Your answer should be an exact copy of the lines from the start of the entries to the line containing "Click the 'Warning: Potential", both included.

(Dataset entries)
══════════════════════════════
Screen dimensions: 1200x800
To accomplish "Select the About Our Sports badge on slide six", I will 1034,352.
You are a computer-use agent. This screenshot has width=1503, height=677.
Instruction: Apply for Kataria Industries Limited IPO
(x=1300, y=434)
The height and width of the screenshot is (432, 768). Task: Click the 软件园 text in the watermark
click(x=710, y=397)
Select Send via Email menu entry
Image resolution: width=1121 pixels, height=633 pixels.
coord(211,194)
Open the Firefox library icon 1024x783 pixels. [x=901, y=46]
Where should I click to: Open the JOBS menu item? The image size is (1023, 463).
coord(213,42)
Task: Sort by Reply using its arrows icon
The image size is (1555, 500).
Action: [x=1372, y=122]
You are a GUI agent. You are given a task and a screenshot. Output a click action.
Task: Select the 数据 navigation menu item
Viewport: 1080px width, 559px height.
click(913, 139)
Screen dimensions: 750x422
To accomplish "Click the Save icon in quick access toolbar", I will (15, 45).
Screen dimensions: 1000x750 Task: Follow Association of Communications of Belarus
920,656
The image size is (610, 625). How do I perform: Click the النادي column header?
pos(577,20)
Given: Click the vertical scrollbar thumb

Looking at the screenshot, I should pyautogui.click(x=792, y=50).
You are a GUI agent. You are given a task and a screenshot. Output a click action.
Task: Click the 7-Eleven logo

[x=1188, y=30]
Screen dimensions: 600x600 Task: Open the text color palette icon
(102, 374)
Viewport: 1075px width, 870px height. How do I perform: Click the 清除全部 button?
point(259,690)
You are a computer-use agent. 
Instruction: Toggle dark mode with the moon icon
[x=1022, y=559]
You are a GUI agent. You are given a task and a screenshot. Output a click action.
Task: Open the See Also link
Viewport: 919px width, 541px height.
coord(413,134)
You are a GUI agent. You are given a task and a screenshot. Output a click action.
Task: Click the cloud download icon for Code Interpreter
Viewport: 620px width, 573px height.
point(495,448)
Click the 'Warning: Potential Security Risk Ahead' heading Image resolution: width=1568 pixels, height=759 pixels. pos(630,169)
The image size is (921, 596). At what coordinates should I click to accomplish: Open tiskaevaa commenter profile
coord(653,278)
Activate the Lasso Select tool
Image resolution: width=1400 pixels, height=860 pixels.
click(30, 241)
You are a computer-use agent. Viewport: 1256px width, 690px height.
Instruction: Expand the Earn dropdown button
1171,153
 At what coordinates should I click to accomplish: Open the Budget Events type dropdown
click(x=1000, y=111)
══════════════════════════════
**Written response**
Screen dimensions: 1200x800
To accomplish "Select the About Our Sports badge on slide six", I will 1034,352.
You are a computer-use agent. This screenshot has width=1503, height=677.
Instruction: Apply for Kataria Industries Limited IPO
(x=1300, y=434)
The height and width of the screenshot is (432, 768). Task: Click the 软件园 text in the watermark
click(x=710, y=397)
Select Send via Email menu entry
Image resolution: width=1121 pixels, height=633 pixels.
coord(211,194)
Open the Firefox library icon 1024x783 pixels. [x=901, y=46]
Where should I click to: Open the JOBS menu item? The image size is (1023, 463).
coord(213,42)
Task: Sort by Reply using its arrows icon
The image size is (1555, 500).
Action: [x=1372, y=122]
You are a GUI agent. You are given a task and a screenshot. Output a click action.
Task: Select the 数据 navigation menu item
Viewport: 1080px width, 559px height.
click(913, 139)
Screen dimensions: 750x422
To accomplish "Click the Save icon in quick access toolbar", I will (15, 45).
Screen dimensions: 1000x750 Task: Follow Association of Communications of Belarus
920,656
The image size is (610, 625). How do I perform: Click the النادي column header?
pos(577,20)
Given: Click the vertical scrollbar thumb

Looking at the screenshot, I should pyautogui.click(x=792, y=50).
You are a GUI agent. You are given a task and a screenshot. Output a click action.
Task: Click the 7-Eleven logo

[x=1188, y=30]
Screen dimensions: 600x600 Task: Open the text color palette icon
(102, 374)
Viewport: 1075px width, 870px height. How do I perform: Click the 清除全部 button?
point(259,690)
You are a computer-use agent. 
Instruction: Toggle dark mode with the moon icon
[x=1022, y=559]
You are a GUI agent. You are given a task and a screenshot. Output a click action.
Task: Open the See Also link
Viewport: 919px width, 541px height.
coord(413,134)
You are a GUI agent. You are given a task and a screenshot. Output a click action.
Task: Click the cloud download icon for Code Interpreter
Viewport: 620px width, 573px height.
point(495,448)
Click the 'Warning: Potential Security Risk Ahead' heading Image resolution: width=1568 pixels, height=759 pixels. pos(630,169)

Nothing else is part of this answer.